Just recently, I was working on a piece that is going to be one of the final designs for a specific milestone in the project. However, after breezing through the previous designs and necessary projects related to this specific milestone, I found myself at a halt. I had seemingly hit a large brick wall for no apparent reason – stopped dead in my tracks. I just could not find a way to create something that was satisfactory. I was struggling with forms. I was hesitant about color combinations. I was lacking balance. I was feeling defeated. I was simply not able to connect my thoughts in a way that would allow me to engineer a design with a natural, comfortable feeling result.
That is, until I turned to nature.
I cleared my mind and read a magazine – something I hadn’t done in weeks. I watched a movie at home – something I hadn’t done in months. I skated on my longboard – something I had barely done all summer. I did my best to reconnect to habits I lost due to my obsession for this project. I went to the ocean and felt it. I tasted things I hadn’t tasted in a year. I did nothing for the first time in a long time. Once I returned I found myself slightly refreshed.
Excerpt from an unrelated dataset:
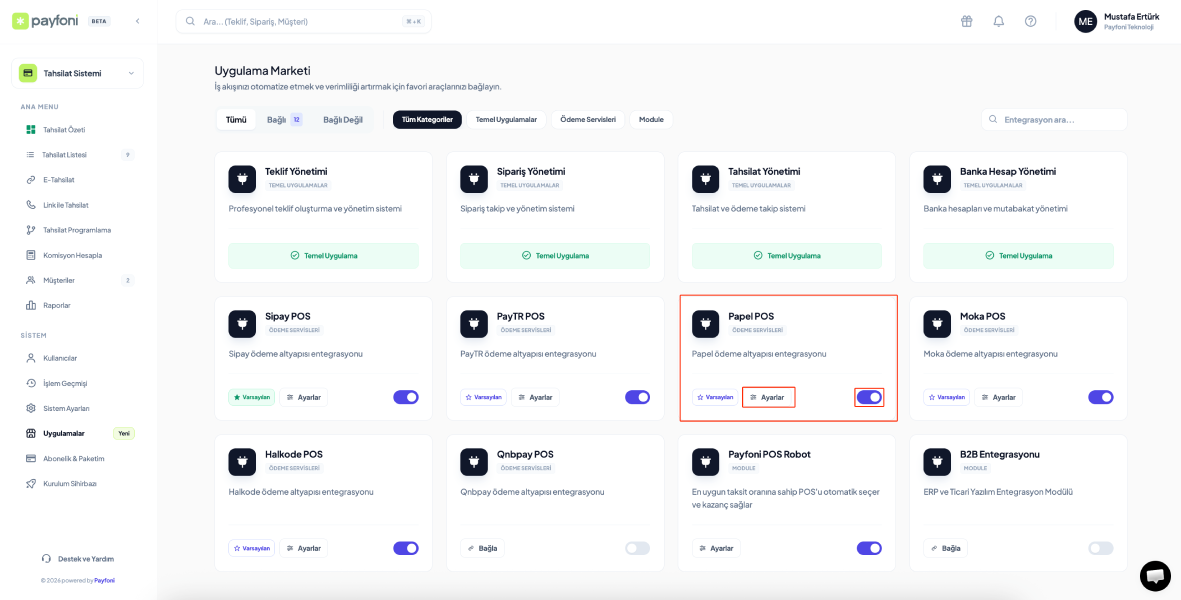Click Bağla button on Qnbpay POS

point(482,548)
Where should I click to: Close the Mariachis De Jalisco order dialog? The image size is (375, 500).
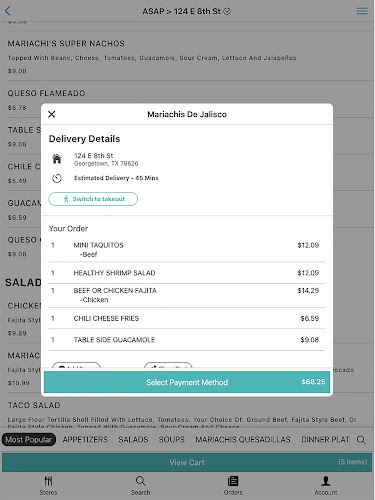(x=52, y=114)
Then I turned to the one habit I have regardless of whether I’m designing or not – electronic dance music. I put the headphones on and thought about the universe in whatever way my mind felt like wandering. I do this often when listening to EDM. I went from colors, to silence, to darkness, to chaos, to the ticking of a clock, among many other random avenues in my imagination.
I do the best I can to remind myself that we are not in the universe, but that the universe is in us. We’re a piece of nature. And nature is the greatest designer. With that thought I stumbled upon the following series. This sequence of ideas and events might seem unorganized, erratic, or perhaps boring. But it led me to these photographs. And it’s these photographs that reignited the fire.
Onward.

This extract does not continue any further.